Kniegelenk und Unterschenkel
In der deutschen Sprache unterscheiden sich die gängigen Begriffe für gewisse Körperteile häufig stark von ihren zugehörigen anatomischen Namen. Das Wort “Bein” wird zum Beispiel von vielen Menschen für fast die gesamte Gliedmaße unterhalb der Hüfte verwendet.
In der Anatomie müssen wir aber genauer vorgehen und die einzelnen Körperteile korrekt benennen. Das ist nicht nur der wissenschaftliche Anspruch, sondern beugt auch Verwechslungen vor.
Auf dieser Seite soll es also tatsächlich um einen Abschnitt des Beines gehen. Genauer gesagt, schauen wir uns hier die Anatomie des Knies und die des Unterschenkels genauer an.
Beim Unterschenkel unterscheiden wir die folgenden Strukturen:
Knochen des Unterschenkels |
Tibia: Der größere und medial gelegene Unterschenkelknochen, der sowohl an der Bildung des Kniegelenks als auch des Sprunggelenks beteiligt ist. Er ermöglicht Bewegungen des Unterschenkels und des Fußes und trägt das Körpergewicht. Fibula: Der dünnere und lateral gelegene Unterschenkelknochen, der nur an der Bildung des Sprunggelenks beteiligt ist. Er ermöglicht hauptsächlich die Fortbewegung. |
Kniegelenk |
Beteiligte Knochen: Femur, Tibia, Patella Teilgelenke: Art. femorotibialis, Art. femoropatellaris Menisken: Meniscus medialis, Meniscus lateralis Bänder: frontale Bänder, mediale und laterale Bänder, dorsale Bänder, Kreuzbänder Bursae: Bursa suprapatellaris, praepatellaris, infrapatellaris |
Muskulatur des Unterschenkels |
Anteriores Kompartiment (Extensorenloge): M. tibialis anterior, M. extensor hallucis longus, M. extensor digitorum longus, M. fibularis tertius Laterales Kompartiment (Fibularisloge): M. fibularis longus, M. fibularis brevis Posteriores Kompartiment: Oberflächliche Flexoren: M. gastrocnemius, M. soleus, M. plantaris Tiefe Flexoren: M. popliteus, M. tibialis posterior, M. flexor digitorum longus, M. flexor hallucis longus |
Tibia und Fibula
Die Tibia und die Fibula sind zwei Röhrenknochen, die parallel zueinander stehen und zusammen das Grundgerüst des Unterschenkels bilden. Sie sind außerdem Ansatzpunkt für diverse Muskeln in diesem Abschnitt des Beines.

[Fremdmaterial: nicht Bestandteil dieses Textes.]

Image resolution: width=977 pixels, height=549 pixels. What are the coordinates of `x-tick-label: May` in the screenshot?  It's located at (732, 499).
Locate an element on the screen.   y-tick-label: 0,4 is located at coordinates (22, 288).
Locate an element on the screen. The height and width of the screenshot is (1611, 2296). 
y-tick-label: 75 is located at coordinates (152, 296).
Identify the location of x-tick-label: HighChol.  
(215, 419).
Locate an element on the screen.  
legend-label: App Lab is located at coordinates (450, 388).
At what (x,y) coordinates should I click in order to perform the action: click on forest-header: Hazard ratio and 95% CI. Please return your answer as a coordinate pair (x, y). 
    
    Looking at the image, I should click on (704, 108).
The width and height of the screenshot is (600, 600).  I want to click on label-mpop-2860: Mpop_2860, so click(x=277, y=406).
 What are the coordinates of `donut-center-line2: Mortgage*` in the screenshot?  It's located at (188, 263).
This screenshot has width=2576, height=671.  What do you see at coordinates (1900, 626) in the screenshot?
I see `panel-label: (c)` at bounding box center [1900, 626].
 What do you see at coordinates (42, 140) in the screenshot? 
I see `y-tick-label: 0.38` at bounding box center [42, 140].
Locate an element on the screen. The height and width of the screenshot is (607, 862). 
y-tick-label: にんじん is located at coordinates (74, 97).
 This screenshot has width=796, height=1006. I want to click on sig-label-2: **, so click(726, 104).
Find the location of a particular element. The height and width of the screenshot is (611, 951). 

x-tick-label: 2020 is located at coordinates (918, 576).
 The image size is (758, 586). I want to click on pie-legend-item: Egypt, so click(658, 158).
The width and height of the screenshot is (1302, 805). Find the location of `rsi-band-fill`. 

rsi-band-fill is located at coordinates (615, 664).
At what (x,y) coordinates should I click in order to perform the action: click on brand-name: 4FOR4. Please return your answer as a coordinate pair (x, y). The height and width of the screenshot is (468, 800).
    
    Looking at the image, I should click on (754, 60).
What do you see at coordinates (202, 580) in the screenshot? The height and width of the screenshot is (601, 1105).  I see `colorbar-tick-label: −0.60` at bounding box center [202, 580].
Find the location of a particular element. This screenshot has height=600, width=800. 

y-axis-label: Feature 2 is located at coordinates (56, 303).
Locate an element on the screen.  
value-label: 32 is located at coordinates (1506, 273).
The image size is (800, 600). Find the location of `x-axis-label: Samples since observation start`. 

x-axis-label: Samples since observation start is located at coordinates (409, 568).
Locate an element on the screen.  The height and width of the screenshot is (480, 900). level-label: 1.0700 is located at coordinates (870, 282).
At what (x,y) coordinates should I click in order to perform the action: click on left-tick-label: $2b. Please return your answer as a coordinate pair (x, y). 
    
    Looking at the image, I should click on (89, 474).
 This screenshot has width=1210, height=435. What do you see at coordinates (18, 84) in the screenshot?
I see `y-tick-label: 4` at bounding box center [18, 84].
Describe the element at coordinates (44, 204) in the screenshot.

Die Tibia, oder auch Schienbein genannt, ist der größere von den beiden Knochen. Sie liegt etwas medial von der Fibula. Du kannst die Vorderseite der Tibia gut tasten, wenn du einmal deinen Unterschenkel von vorne mit der Hand berührst. Wahrscheinlich denkst du aber beim Schienbein eher an die Male, an denen du es dir irgendwo angeschlagen hast?
Das Gewicht des Körpers wird im Stand vor allen Dingen auf die Tibia übertragen. Außerdem ist die Tibia direkt am Aufbau des Knie- und des oberen Sprunggelenks beteiligt und ermöglicht so diverse Bewegungen des Unterschenkels und des Fußes.
Die Fibula ist kleiner, dünner und befindet sich etwas weiter lateral als die Tibia. Schon aufgrund dieser Lage wird deutlich, dass sie nicht genauso viel Körpergewicht tragen kann wie die Tibia. Die Funktion der Fibula ist nämlich etwas differenzierter. Auch sie ist am Aufbau und der Bewegung des oberen Sprunggelenks beteiligt. Außerdem bildet sie einen wichtigen Ansatzpunkt für diverse Muskeln des Unterschenkels.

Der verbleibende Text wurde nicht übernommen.